Katie Marquette: Expertly done.
Andrew Reiner: Well, thank you. One of the great things about extracting it this way is that with a Berger Cookie, even though you get that top layer of the fudge cream icing off, you are still left with a kind of foundation that you don’t completely get off. So it’s a win-win. I would say, just as good as I remember them. But I just had them a couple weeks ago, so they taste as good as always, really.
Katie Marquette: While the taste may be acquired, everyone in Baltimore agrees the cookies have become representative of the land of pleasant living.
Andrew Reiner: If you go to a Baltimore crab feast, by people who are from Baltimore, you will often find Berger Cookies as the coup de grâce. That is typically what a real Baltimore crab feast ends them on. I remember going to, at about this time, when I was in graduate school, and I remember going to a friend’s house. And his Mom was from Baltimore and she had Berger Cookies after dinner — and that is a thing, people will sometimes have them after dinner. And I remember my friend’s fiancée ate one. I was just indignant. I just remember saying, I remember — she was from Maine, and I remember thinking, “She doesn’t get this, she does not clearly get this.” And this to me was a much larger commentary on her character. The fact that somebody would agonize so much with one cookie over the calories, over the ingredients, over the amount of sugar.

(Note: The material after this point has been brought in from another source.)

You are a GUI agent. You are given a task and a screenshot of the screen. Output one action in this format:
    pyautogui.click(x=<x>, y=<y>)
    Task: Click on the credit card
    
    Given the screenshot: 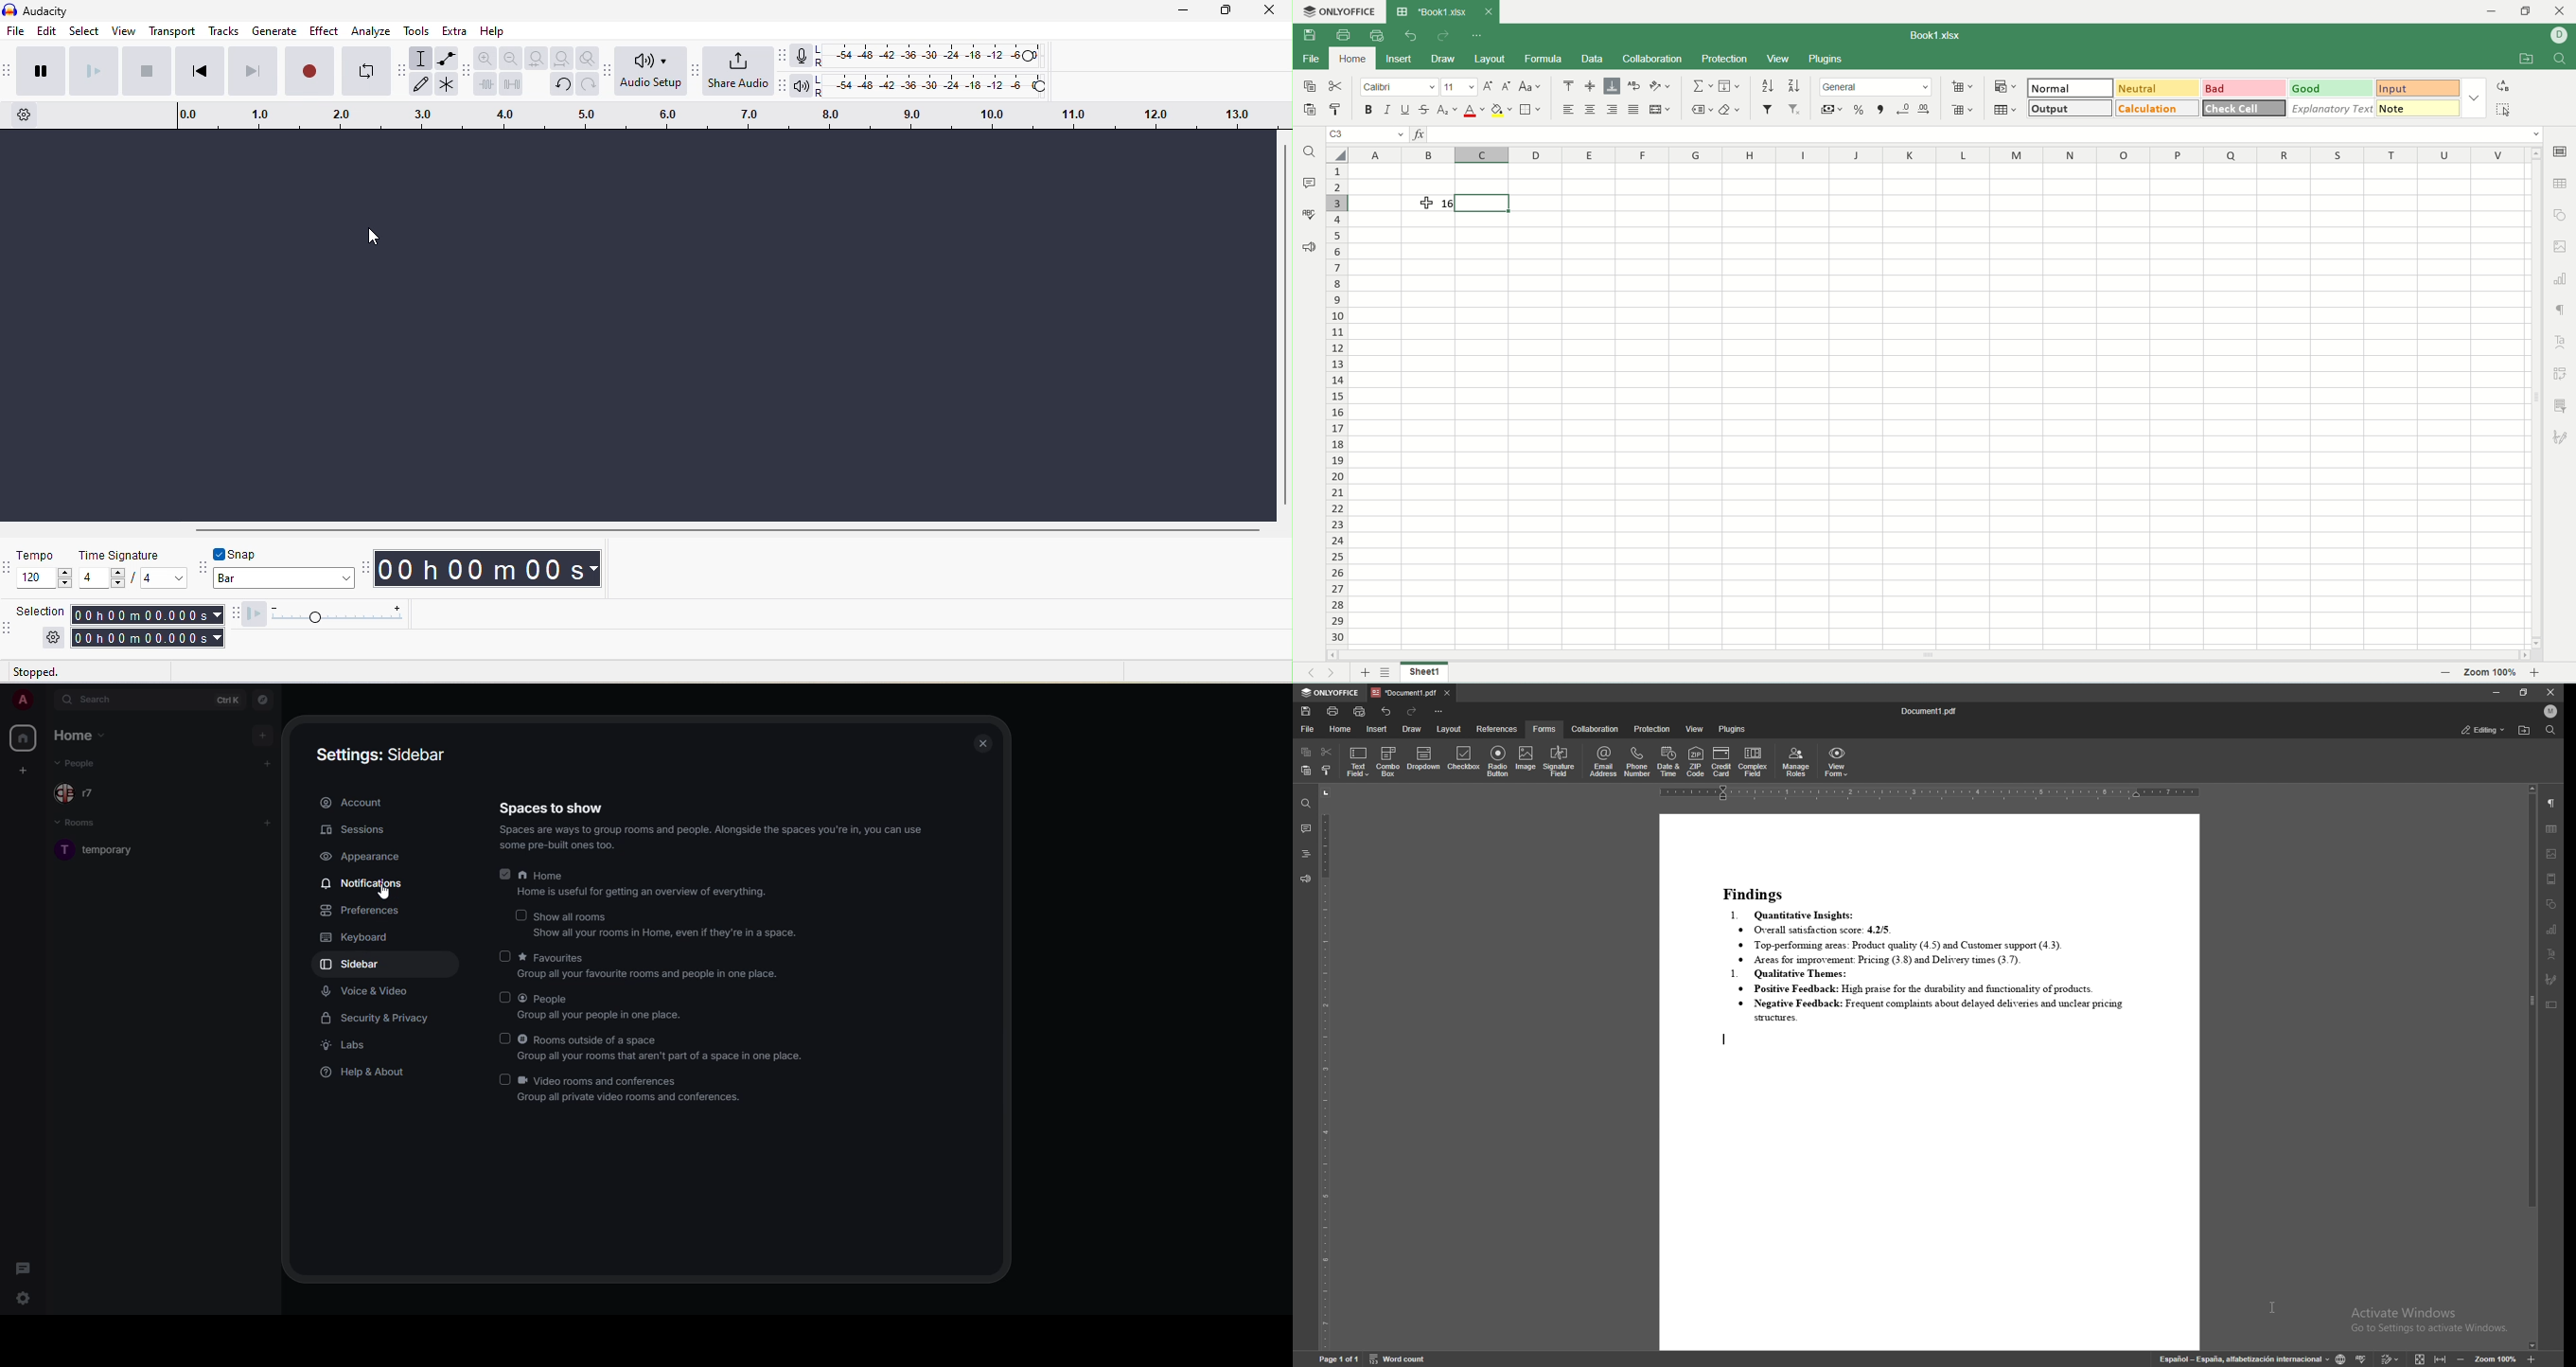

Which of course, as somebody gets older, these are things you need to think about a little bit. But at the time, when I was eating those packs of cookies in one sitting, this to me was treasonous.
Katie Marquette: Berger Cookies, like Baltimore, are charming. They are excessive, exuberant, and unique — no restraint, like Andrew said. They are indicative of good food and good times. So grab a box of Bergers, crack open a Natty Boh, and start picking your pile of crabs. I’m Katie Marquette with THE BIG POND.